TASK OBJECTIVE = Scan the listing for the word "heading" and give the number of lines where it appears, with no other text.
--------------------
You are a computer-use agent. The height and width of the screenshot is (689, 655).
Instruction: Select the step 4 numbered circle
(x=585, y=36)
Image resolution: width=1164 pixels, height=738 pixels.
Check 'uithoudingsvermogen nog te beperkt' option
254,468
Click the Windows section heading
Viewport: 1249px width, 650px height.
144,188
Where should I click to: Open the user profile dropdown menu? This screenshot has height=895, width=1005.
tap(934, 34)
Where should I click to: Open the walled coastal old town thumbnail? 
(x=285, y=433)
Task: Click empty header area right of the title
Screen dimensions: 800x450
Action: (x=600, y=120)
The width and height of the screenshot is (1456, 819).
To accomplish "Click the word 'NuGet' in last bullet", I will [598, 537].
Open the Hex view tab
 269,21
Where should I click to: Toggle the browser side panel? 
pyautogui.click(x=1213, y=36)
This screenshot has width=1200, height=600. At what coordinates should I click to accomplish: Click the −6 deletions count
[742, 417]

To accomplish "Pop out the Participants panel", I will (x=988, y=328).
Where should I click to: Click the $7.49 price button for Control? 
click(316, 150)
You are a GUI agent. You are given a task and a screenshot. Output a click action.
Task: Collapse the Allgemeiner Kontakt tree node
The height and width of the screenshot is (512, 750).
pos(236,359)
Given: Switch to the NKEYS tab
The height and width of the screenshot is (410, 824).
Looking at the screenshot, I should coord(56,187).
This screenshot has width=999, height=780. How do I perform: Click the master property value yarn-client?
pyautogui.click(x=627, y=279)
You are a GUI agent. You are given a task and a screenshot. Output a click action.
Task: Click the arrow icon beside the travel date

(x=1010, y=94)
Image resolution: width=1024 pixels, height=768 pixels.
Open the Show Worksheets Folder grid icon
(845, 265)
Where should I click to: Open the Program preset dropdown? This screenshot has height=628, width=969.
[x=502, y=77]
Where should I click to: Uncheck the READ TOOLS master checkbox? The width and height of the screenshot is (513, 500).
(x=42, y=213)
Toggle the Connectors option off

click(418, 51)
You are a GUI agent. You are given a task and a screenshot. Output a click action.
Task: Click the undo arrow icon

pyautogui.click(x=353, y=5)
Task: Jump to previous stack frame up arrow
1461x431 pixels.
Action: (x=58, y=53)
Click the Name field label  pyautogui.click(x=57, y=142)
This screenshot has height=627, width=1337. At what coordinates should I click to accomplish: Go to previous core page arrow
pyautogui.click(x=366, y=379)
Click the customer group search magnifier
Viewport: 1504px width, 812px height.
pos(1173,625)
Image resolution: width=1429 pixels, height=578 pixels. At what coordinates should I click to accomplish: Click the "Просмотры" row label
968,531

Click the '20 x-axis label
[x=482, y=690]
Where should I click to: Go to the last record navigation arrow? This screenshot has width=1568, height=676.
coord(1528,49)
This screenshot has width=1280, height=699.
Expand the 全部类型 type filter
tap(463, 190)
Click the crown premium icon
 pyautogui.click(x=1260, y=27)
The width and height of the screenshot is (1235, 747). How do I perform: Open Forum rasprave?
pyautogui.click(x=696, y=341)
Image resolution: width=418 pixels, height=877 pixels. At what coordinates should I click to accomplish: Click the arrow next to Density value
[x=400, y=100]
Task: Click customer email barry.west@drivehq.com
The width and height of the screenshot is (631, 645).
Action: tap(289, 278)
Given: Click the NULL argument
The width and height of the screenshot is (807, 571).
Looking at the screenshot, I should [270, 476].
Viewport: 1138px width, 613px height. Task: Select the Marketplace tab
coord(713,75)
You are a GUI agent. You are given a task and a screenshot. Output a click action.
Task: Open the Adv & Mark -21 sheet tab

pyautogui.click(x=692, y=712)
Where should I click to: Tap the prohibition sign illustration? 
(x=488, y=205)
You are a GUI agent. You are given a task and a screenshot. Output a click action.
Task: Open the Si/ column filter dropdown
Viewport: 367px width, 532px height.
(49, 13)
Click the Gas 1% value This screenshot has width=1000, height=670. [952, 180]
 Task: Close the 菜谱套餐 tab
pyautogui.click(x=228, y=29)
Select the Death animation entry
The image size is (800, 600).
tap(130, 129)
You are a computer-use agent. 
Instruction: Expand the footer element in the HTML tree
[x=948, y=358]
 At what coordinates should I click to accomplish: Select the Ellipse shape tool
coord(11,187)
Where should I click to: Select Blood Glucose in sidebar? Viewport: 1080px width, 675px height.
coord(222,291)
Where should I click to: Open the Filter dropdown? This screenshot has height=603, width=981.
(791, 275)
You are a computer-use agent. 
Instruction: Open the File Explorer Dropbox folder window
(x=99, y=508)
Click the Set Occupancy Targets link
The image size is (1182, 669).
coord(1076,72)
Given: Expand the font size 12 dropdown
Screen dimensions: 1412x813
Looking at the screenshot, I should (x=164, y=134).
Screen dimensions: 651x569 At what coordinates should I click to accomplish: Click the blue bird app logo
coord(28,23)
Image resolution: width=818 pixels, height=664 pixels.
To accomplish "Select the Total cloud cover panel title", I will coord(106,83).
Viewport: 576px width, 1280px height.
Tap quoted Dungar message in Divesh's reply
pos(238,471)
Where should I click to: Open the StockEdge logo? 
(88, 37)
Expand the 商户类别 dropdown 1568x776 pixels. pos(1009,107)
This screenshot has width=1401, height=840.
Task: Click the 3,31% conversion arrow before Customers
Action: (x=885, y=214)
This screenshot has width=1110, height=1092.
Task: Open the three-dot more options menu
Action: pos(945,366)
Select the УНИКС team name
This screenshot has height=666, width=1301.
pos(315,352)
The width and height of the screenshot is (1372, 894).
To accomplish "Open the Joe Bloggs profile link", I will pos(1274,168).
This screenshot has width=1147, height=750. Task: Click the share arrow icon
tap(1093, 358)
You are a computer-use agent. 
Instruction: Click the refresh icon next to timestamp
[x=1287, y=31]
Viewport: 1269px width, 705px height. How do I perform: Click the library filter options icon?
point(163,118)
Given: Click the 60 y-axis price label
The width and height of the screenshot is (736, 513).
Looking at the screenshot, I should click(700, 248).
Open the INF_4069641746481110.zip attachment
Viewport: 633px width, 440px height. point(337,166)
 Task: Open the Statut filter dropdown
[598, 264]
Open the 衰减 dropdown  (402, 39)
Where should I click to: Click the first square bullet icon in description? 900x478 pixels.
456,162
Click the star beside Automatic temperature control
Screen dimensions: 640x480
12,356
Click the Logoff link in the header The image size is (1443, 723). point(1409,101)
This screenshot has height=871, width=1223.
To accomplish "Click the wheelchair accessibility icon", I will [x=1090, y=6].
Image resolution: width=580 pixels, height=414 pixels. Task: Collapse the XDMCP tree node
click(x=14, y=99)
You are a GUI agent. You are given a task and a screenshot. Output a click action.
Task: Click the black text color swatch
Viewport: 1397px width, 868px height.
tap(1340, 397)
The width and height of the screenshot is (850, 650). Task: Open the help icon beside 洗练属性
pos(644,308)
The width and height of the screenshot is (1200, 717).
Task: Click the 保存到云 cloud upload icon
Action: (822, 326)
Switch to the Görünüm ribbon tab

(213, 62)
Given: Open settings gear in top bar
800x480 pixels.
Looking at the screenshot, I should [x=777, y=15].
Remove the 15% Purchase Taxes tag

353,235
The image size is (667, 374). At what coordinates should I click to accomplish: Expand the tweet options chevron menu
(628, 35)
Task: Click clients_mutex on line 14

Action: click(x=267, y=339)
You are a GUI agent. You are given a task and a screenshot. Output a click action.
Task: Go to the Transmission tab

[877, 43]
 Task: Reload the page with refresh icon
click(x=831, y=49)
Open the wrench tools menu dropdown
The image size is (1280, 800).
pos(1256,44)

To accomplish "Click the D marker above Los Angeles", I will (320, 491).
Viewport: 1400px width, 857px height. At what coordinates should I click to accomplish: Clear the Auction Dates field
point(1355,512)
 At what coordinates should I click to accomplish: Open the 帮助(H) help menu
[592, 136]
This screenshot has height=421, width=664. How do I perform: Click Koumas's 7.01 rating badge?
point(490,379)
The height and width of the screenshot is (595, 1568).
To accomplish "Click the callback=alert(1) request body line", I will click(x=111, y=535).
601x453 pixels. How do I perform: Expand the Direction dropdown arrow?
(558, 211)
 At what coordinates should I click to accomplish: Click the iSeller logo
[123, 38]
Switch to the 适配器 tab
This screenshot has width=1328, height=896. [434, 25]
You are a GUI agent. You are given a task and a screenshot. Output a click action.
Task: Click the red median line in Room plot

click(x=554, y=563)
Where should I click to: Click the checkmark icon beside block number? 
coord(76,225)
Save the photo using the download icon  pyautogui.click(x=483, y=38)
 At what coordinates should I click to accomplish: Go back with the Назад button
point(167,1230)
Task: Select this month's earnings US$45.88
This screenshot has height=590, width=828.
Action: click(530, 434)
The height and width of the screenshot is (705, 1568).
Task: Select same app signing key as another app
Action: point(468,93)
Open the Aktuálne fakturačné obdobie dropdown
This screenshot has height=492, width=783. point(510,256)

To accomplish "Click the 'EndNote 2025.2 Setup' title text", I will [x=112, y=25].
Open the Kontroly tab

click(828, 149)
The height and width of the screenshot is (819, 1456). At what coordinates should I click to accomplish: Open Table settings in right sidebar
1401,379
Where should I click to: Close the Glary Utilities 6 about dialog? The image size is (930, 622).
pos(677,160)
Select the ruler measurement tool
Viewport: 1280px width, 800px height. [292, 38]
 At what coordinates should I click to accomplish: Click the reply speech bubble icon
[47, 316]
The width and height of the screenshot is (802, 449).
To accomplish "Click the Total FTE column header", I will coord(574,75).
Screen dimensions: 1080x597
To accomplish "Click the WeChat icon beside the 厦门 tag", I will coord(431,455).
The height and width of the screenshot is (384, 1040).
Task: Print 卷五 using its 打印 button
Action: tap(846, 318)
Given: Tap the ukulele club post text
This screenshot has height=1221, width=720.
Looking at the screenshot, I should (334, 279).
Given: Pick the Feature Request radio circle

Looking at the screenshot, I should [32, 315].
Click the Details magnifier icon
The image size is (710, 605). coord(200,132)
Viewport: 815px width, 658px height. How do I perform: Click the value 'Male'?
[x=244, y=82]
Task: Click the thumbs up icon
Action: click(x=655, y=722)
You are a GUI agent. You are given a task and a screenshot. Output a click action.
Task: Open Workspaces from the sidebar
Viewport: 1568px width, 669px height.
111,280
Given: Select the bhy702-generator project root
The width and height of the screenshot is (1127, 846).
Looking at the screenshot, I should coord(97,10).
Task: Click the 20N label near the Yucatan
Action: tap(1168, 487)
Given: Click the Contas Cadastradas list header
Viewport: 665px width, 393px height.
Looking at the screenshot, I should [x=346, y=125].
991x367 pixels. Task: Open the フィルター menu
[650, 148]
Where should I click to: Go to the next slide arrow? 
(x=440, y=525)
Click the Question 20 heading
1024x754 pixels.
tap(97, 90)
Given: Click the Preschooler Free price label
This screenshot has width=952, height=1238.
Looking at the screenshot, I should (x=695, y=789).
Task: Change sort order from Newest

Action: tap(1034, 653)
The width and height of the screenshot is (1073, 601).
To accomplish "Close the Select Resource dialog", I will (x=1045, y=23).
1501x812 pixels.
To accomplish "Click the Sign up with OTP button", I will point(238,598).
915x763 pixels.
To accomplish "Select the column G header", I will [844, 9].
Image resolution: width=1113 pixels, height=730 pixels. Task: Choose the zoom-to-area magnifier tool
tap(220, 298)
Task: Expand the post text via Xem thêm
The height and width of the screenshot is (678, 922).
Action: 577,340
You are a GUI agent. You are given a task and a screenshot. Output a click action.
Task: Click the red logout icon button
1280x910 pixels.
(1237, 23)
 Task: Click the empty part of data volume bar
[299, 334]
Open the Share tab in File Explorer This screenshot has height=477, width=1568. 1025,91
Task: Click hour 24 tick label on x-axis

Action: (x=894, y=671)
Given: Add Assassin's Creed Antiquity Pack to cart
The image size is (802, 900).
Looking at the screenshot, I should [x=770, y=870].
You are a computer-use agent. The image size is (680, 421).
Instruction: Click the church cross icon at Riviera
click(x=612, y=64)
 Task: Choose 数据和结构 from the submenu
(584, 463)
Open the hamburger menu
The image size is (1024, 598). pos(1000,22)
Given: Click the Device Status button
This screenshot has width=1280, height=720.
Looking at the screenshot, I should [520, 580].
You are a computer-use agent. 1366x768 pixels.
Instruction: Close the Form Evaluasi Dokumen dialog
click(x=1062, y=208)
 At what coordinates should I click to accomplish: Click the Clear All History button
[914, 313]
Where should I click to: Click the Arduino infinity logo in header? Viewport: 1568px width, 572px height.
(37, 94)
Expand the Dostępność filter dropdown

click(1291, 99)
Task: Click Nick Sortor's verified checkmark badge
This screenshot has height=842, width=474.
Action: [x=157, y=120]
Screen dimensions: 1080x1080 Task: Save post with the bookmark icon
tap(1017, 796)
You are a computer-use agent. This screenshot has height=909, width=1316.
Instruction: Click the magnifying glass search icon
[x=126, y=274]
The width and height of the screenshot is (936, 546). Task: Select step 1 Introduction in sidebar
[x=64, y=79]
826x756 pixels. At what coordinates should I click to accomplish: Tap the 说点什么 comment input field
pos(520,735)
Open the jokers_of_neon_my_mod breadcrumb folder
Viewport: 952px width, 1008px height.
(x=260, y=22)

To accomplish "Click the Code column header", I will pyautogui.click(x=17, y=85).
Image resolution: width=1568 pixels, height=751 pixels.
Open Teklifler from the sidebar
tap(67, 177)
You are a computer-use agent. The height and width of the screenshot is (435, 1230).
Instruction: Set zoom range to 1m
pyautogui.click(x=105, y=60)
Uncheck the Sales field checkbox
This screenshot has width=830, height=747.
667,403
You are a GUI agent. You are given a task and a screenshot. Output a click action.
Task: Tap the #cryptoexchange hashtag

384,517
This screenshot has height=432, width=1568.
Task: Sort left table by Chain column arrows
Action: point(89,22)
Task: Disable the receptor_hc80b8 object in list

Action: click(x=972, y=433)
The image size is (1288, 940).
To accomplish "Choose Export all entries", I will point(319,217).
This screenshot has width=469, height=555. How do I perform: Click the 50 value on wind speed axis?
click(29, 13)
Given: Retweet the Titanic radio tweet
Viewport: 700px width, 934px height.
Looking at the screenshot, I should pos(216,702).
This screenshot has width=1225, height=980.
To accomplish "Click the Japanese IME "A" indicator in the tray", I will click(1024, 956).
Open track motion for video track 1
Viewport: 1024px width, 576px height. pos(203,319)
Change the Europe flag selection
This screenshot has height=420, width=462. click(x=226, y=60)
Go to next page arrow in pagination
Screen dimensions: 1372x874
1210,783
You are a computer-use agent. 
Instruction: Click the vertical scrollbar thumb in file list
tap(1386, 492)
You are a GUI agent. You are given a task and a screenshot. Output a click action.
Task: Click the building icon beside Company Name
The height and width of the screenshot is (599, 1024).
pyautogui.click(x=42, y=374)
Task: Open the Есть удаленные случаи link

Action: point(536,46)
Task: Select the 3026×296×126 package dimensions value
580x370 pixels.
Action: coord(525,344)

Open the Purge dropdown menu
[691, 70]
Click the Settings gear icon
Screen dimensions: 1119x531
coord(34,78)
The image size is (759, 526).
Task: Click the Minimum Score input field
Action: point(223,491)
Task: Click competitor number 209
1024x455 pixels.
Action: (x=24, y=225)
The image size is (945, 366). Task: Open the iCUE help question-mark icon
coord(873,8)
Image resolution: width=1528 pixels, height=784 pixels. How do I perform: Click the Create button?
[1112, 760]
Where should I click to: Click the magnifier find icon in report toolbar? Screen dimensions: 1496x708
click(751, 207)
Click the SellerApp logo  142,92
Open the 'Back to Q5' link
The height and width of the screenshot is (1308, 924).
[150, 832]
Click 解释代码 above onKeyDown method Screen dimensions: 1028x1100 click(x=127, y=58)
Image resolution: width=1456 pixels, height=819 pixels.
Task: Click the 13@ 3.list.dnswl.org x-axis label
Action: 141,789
--------------------
TASK RESPONSE = 2